Two things in particular stood out during the demo. The first was a scene from a film called Eclipse that featured people in period dress wandering around a graveyard. Viewing this 1080p clip on the quartet of sets, the Sony’s crisp rendering of details like text on the tombstones and the texture of stone walls in the background basically left the others TVs in the dust: The picture on both the LG and the Sharp looked soft in comparison. The second was a native 4K-rez still image of a newspaper’s front page. Fine text in the image came through as crisp and perfectly legible on Sony’s set, while it looked blurred-out on the LG. (A Sony engineer suggested that this was because the LG was first downconverting the high-resolution still to 1080p instead of displaying it natively.)
Once again, it’s hard to draw conclusions from a pre-arranged demo (when I was finally left alone, the Sony folks whisked the Sharp and LG TVs out of the room), but the comparison did speak well of the Sony’s upconversion abilities — an especially important consideration in this era of limited or no 4K content. Other 1080p clips played on the XBR-84X900 during the demo displayed exceptional clarity and were free of edge enhancement, banding artifacts, and other extraneous picture noise. The only time I noticed something amiss was in a direct comparison between a native 4K clip shown on one Sony TV, and the same clip downconverted to 1080p (and then upscaled to 4K) on the second Sony set. While the native 4K picture looked obviously more detailed when viewed from close range (between 5 and 6 feet), I saw mild aliasing (stairstep) artifacts in the letters of street signs in the upconverted 1080p picture. But this was something that didn’t prove to be an issue when viewing both sets at a more typical 8-10 foot viewing distance, which brings us to...
Much has been made of 4K/Ultra HD’s resolution boost (four times as many pixels as in a regular HDTV image), but a barrier exists between that added detail and your ability to appreciate it: your vision. With an 84-inch screen, an ideal viewing distance that would allow you to take in 4K’s added detail is 5-6 feet. But if you’ve spent time sitting 5-6 feet from an 84-inch screen, as I did during my evaluation of the 84X900, you’d probably consider it to be uncomfortably close. Most viewers sit 8-10 feet from their TVs. But a problem with this scenario is that, when viewed from an 8-10 -foot distance, the resolution boost provided by 4K on an 84-inch screen theoretically evaporates.
And that was pretty much my experience with the 84X900. In the demo’s native 4K/1080p clip comparison using the two Sony TVs, the native 4K display’s extra detail could be clearly seen at a 5-6 foot (or closer) distance. But when I backed up a few steps — to around 8 feet — the differences faded. It wasn’t that the native 4K picture didn’t look great; it’s just that it no longer displayed clearly better detail than what I was seeing on the other set.

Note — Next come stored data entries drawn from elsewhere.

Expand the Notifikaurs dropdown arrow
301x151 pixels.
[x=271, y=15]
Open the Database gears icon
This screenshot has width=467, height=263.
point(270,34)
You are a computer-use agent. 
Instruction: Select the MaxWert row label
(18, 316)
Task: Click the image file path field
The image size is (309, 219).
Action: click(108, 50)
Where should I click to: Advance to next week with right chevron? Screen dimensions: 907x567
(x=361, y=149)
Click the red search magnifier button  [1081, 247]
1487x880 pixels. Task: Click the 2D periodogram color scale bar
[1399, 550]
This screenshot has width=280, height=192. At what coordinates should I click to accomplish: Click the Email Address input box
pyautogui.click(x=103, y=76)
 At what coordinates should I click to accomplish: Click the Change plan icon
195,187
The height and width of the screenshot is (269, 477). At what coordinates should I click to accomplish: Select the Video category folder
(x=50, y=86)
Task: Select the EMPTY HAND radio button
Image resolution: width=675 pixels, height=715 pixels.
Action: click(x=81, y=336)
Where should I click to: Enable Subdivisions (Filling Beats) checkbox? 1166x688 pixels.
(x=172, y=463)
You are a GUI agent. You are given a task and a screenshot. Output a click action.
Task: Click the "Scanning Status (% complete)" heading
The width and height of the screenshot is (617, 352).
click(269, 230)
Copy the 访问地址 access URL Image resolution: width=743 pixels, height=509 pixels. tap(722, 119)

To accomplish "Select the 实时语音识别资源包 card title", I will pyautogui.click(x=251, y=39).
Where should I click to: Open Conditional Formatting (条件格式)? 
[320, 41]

In defense of 4K, Sony asserts (in a white paper) that the leap from standard- to high-definition had the consequence of boosting the average TV screen size, and that recent trends in home theater design reveal an attempt to “reproduce the viewing conditions of stadium seating movie theaters, where viewing distances are extremely short.” For Sony it seems that the latter shift justifies a move to 80-inch and larger 4K-rez displays that will enable close-range, theater-style viewing. To put this in a 1080p context, you’d need to sit approximately 10.5 feet away from the Sharp set Sony used for its demo to avoid detecting pixel structure in the image. (So much for stadium seating.) As someone who has suffered through movies with a grid-like, pixellated image texture at my local IMAX theater, which has both stadium seating and 2K-rez (roughly 1080p) digital projection, I can see Sony’s point, though it’s hard to imagine an average viewers clambering to sit up to 50% closer to their TVs any time soon.